Like the Jedi Order in the maligned Star Wars prequels, Microsoft was once seemingly untouchable, commanding vast armies with the allegiance of powerful allies. But there was an arrogance in its approach, a delusional belief that it could simply impose its will until the public accepted Microsoft rule.
That’s why the past couple of years have not been kind to Microsoft. The publisher was out-of-touch with its audience when it revealed its plans for the Xbox One. Draconian ideology on the nature of game ownership and distribution rights set it back, and a stubborn insistence on forcing motion controls on the public via the Kinect tied Microsoft to an unwanted peripheral that drove up the price of the system. The stage was set for the downfall that would follow.

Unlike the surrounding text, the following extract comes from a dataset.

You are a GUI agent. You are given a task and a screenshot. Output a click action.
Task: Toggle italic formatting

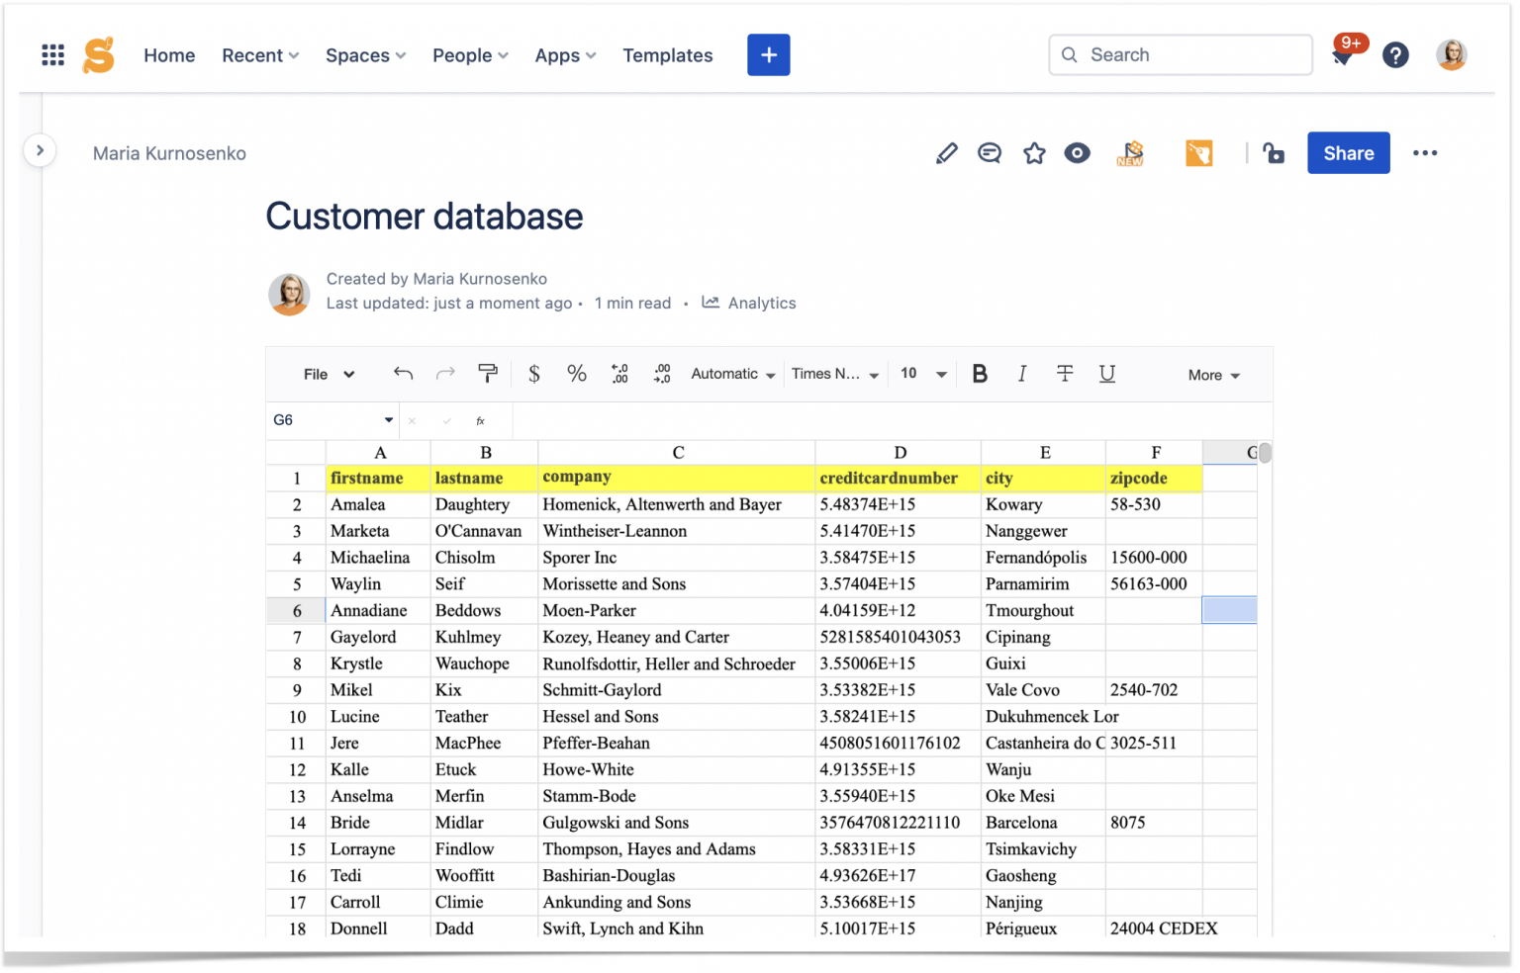pos(1022,374)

The Star Wars analogy is imperfect because there is no “good” or “bad” in console gaming. There are no Jedi or Sith, only companies whose responsibilities lie with their shareholders. Like the Force, there needs to be some balance.
Sony has just been ahead in recent years, deftly leveraging its more powerful PS4 to be the console to beat this generation, consistently offering better performance, a variety of popular exclusives, and bigger versions of multiplatform titles like Call of Duty. Sony is winning the war with PS4 sales that outnumber the Xbox One 2-to-1. Things are looking bleak for Microsoft.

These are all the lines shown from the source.